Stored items
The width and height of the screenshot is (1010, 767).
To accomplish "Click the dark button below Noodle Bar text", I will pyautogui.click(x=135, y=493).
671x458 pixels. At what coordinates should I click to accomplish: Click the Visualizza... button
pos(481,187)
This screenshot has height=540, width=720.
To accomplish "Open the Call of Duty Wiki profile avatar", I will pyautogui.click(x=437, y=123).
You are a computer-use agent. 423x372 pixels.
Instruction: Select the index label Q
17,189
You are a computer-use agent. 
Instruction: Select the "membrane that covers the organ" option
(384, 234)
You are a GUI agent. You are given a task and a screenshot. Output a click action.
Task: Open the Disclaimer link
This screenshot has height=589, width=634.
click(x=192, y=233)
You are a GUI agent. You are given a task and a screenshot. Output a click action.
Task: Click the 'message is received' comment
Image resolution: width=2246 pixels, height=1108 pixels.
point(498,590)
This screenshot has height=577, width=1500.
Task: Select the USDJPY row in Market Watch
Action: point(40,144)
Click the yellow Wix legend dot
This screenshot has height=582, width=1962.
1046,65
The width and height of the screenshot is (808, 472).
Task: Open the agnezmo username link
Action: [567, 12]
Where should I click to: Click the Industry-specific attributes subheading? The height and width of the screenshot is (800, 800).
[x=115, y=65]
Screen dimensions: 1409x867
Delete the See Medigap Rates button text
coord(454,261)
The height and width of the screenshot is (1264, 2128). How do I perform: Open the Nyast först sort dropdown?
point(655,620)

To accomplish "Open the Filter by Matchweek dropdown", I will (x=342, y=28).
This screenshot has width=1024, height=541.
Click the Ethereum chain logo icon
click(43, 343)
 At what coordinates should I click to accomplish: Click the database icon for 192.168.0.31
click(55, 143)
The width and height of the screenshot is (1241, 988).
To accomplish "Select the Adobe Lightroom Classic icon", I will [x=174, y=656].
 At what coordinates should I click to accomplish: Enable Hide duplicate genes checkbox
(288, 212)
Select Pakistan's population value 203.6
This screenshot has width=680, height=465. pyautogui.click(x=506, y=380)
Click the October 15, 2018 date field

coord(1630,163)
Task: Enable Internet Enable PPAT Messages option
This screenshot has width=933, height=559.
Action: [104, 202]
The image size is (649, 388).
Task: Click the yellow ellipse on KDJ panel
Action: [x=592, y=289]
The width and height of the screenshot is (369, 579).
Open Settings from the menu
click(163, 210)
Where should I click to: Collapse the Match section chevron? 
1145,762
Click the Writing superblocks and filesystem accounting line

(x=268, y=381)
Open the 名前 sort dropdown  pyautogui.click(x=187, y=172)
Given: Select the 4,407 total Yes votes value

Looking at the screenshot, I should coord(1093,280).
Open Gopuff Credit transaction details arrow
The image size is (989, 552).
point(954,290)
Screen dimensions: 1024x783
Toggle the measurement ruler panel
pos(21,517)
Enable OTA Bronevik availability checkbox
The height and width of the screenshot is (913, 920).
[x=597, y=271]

TRY IT — Each line of the records must be reproduced exactly.

ANSWER TO THIS PROBLEM —
The width and height of the screenshot is (1010, 767).
To accomplish "Click the dark button below Noodle Bar text", I will pyautogui.click(x=135, y=493).
671x458 pixels. At what coordinates should I click to accomplish: Click the Visualizza... button
pos(481,187)
This screenshot has height=540, width=720.
To accomplish "Open the Call of Duty Wiki profile avatar", I will pyautogui.click(x=437, y=123).
You are a computer-use agent. 423x372 pixels.
Instruction: Select the index label Q
17,189
You are a computer-use agent. 
Instruction: Select the "membrane that covers the organ" option
(384, 234)
You are a GUI agent. You are given a task and a screenshot. Output a click action.
Task: Open the Disclaimer link
This screenshot has height=589, width=634.
click(x=192, y=233)
You are a GUI agent. You are given a task and a screenshot. Output a click action.
Task: Click the 'message is received' comment
Image resolution: width=2246 pixels, height=1108 pixels.
point(498,590)
This screenshot has height=577, width=1500.
Task: Select the USDJPY row in Market Watch
Action: point(40,144)
Click the yellow Wix legend dot
This screenshot has height=582, width=1962.
1046,65
The width and height of the screenshot is (808, 472).
Task: Open the agnezmo username link
Action: [567, 12]
Where should I click to: Click the Industry-specific attributes subheading? The height and width of the screenshot is (800, 800).
[x=115, y=65]
Screen dimensions: 1409x867
Delete the See Medigap Rates button text
coord(454,261)
The height and width of the screenshot is (1264, 2128). How do I perform: Open the Nyast först sort dropdown?
point(655,620)

To accomplish "Open the Filter by Matchweek dropdown", I will (x=342, y=28).
This screenshot has width=1024, height=541.
Click the Ethereum chain logo icon
click(43, 343)
 At what coordinates should I click to accomplish: Click the database icon for 192.168.0.31
click(55, 143)
The width and height of the screenshot is (1241, 988).
To accomplish "Select the Adobe Lightroom Classic icon", I will [x=174, y=656].
 At what coordinates should I click to accomplish: Enable Hide duplicate genes checkbox
(288, 212)
Select Pakistan's population value 203.6
This screenshot has width=680, height=465. pyautogui.click(x=506, y=380)
Click the October 15, 2018 date field

coord(1630,163)
Task: Enable Internet Enable PPAT Messages option
This screenshot has width=933, height=559.
Action: [104, 202]
The image size is (649, 388).
Task: Click the yellow ellipse on KDJ panel
Action: [x=592, y=289]
The width and height of the screenshot is (369, 579).
Open Settings from the menu
click(163, 210)
Where should I click to: Collapse the Match section chevron? 
1145,762
Click the Writing superblocks and filesystem accounting line

(x=268, y=381)
Open the 名前 sort dropdown  pyautogui.click(x=187, y=172)
Given: Select the 4,407 total Yes votes value

Looking at the screenshot, I should coord(1093,280).
Open Gopuff Credit transaction details arrow
The image size is (989, 552).
point(954,290)
Screen dimensions: 1024x783
Toggle the measurement ruler panel
pos(21,517)
Enable OTA Bronevik availability checkbox
The height and width of the screenshot is (913, 920).
[x=597, y=271]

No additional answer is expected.